DATA SHOWN |
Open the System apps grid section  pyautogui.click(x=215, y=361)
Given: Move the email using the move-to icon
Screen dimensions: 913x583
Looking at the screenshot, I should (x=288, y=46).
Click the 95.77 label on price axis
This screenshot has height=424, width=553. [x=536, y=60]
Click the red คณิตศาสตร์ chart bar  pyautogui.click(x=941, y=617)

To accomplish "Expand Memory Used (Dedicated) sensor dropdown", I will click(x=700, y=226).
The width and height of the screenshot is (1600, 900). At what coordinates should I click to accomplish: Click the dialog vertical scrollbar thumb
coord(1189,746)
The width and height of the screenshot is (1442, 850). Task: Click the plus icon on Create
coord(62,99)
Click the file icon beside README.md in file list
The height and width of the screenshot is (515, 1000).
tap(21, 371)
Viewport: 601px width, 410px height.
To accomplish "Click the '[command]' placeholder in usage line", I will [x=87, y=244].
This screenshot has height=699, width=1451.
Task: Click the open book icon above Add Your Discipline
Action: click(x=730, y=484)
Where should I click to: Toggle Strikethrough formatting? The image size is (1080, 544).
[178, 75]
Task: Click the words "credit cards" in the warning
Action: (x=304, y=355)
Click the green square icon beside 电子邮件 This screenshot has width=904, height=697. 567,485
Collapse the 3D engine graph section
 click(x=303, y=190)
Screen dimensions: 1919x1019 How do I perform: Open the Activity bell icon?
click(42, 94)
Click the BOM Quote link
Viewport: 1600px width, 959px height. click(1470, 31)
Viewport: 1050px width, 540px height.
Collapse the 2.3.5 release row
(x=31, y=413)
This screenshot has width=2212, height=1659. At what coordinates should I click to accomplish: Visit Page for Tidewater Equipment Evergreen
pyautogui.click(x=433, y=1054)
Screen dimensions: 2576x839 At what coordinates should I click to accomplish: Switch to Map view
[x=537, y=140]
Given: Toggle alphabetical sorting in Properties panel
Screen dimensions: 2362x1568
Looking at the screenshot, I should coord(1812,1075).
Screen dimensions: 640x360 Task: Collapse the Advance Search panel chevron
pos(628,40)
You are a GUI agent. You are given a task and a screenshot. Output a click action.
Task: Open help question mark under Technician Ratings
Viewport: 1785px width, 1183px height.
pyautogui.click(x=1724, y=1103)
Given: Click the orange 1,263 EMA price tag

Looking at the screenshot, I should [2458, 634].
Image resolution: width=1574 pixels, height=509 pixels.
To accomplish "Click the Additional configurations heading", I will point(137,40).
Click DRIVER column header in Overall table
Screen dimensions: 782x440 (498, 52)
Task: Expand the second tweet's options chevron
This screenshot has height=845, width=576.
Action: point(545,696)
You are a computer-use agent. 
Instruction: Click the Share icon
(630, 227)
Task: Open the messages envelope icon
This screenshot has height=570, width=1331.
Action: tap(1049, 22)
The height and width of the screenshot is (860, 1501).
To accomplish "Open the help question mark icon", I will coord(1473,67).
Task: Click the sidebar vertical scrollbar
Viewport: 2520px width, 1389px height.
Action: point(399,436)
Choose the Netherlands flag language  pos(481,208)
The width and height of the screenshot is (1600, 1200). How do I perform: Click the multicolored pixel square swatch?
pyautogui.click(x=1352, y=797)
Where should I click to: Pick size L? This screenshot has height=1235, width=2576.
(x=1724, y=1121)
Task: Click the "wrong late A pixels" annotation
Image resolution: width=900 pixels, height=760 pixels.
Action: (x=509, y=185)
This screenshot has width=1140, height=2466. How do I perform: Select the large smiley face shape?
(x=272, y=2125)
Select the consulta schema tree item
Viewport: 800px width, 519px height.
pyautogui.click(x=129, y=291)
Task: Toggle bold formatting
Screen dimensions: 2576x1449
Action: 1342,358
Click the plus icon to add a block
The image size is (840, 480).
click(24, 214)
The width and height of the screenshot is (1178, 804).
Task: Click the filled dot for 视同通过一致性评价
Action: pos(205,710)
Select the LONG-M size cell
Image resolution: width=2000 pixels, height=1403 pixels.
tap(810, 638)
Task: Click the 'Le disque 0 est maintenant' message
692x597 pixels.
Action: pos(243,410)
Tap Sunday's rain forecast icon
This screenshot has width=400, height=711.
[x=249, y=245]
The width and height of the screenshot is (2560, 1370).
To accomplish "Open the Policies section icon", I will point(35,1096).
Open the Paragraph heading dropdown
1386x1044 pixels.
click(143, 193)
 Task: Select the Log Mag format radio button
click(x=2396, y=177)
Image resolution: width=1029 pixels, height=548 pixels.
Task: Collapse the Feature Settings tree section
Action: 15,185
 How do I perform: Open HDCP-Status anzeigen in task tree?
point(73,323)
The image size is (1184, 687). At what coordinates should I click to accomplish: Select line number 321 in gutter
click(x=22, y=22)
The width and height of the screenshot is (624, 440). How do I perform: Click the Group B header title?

WORK REQUIRED | Quote every entry above word for word, keeping each line as it appears.

OUTPUT FOR THIS EXERCISE |
Open the System apps grid section  pyautogui.click(x=215, y=361)
Given: Move the email using the move-to icon
Screen dimensions: 913x583
Looking at the screenshot, I should (x=288, y=46).
Click the 95.77 label on price axis
This screenshot has height=424, width=553. [x=536, y=60]
Click the red คณิตศาสตร์ chart bar  pyautogui.click(x=941, y=617)

To accomplish "Expand Memory Used (Dedicated) sensor dropdown", I will click(x=700, y=226).
The width and height of the screenshot is (1600, 900). At what coordinates should I click to accomplish: Click the dialog vertical scrollbar thumb
coord(1189,746)
The width and height of the screenshot is (1442, 850). Task: Click the plus icon on Create
coord(62,99)
Click the file icon beside README.md in file list
The height and width of the screenshot is (515, 1000).
tap(21, 371)
Viewport: 601px width, 410px height.
To accomplish "Click the '[command]' placeholder in usage line", I will [x=87, y=244].
This screenshot has height=699, width=1451.
Task: Click the open book icon above Add Your Discipline
Action: click(x=730, y=484)
Where should I click to: Toggle Strikethrough formatting? The image size is (1080, 544).
[178, 75]
Task: Click the words "credit cards" in the warning
Action: (x=304, y=355)
Click the green square icon beside 电子邮件 This screenshot has width=904, height=697. 567,485
Collapse the 3D engine graph section
 click(x=303, y=190)
Screen dimensions: 1919x1019 How do I perform: Open the Activity bell icon?
click(42, 94)
Click the BOM Quote link
Viewport: 1600px width, 959px height. click(1470, 31)
Viewport: 1050px width, 540px height.
Collapse the 2.3.5 release row
(x=31, y=413)
This screenshot has width=2212, height=1659. At what coordinates should I click to accomplish: Visit Page for Tidewater Equipment Evergreen
pyautogui.click(x=433, y=1054)
Screen dimensions: 2576x839 At what coordinates should I click to accomplish: Switch to Map view
[x=537, y=140]
Given: Toggle alphabetical sorting in Properties panel
Screen dimensions: 2362x1568
Looking at the screenshot, I should coord(1812,1075).
Screen dimensions: 640x360 Task: Collapse the Advance Search panel chevron
pos(628,40)
You are a GUI agent. You are given a task and a screenshot. Output a click action.
Task: Open help question mark under Technician Ratings
Viewport: 1785px width, 1183px height.
pyautogui.click(x=1724, y=1103)
Given: Click the orange 1,263 EMA price tag

Looking at the screenshot, I should [2458, 634].
Image resolution: width=1574 pixels, height=509 pixels.
To accomplish "Click the Additional configurations heading", I will point(137,40).
Click DRIVER column header in Overall table
Screen dimensions: 782x440 (498, 52)
Task: Expand the second tweet's options chevron
This screenshot has height=845, width=576.
Action: point(545,696)
You are a computer-use agent. 
Instruction: Click the Share icon
(630, 227)
Task: Open the messages envelope icon
This screenshot has height=570, width=1331.
Action: tap(1049, 22)
The height and width of the screenshot is (860, 1501).
To accomplish "Open the help question mark icon", I will coord(1473,67).
Task: Click the sidebar vertical scrollbar
Viewport: 2520px width, 1389px height.
Action: point(399,436)
Choose the Netherlands flag language  pos(481,208)
The width and height of the screenshot is (1600, 1200). How do I perform: Click the multicolored pixel square swatch?
pyautogui.click(x=1352, y=797)
Where should I click to: Pick size L? This screenshot has height=1235, width=2576.
(x=1724, y=1121)
Task: Click the "wrong late A pixels" annotation
Image resolution: width=900 pixels, height=760 pixels.
Action: (x=509, y=185)
This screenshot has width=1140, height=2466. How do I perform: Select the large smiley face shape?
(x=272, y=2125)
Select the consulta schema tree item
Viewport: 800px width, 519px height.
pyautogui.click(x=129, y=291)
Task: Toggle bold formatting
Screen dimensions: 2576x1449
Action: 1342,358
Click the plus icon to add a block
The image size is (840, 480).
click(24, 214)
The width and height of the screenshot is (1178, 804).
Task: Click the filled dot for 视同通过一致性评价
Action: pos(205,710)
Select the LONG-M size cell
Image resolution: width=2000 pixels, height=1403 pixels.
tap(810, 638)
Task: Click the 'Le disque 0 est maintenant' message
692x597 pixels.
Action: pos(243,410)
Tap Sunday's rain forecast icon
This screenshot has width=400, height=711.
[x=249, y=245]
The width and height of the screenshot is (2560, 1370).
To accomplish "Open the Policies section icon", I will point(35,1096).
Open the Paragraph heading dropdown
1386x1044 pixels.
click(143, 193)
 Task: Select the Log Mag format radio button
click(x=2396, y=177)
Image resolution: width=1029 pixels, height=548 pixels.
Task: Collapse the Feature Settings tree section
Action: 15,185
 How do I perform: Open HDCP-Status anzeigen in task tree?
point(73,323)
The image size is (1184, 687). At what coordinates should I click to accomplish: Select line number 321 in gutter
click(x=22, y=22)
The width and height of the screenshot is (624, 440). How do I perform: Click the Group B header title?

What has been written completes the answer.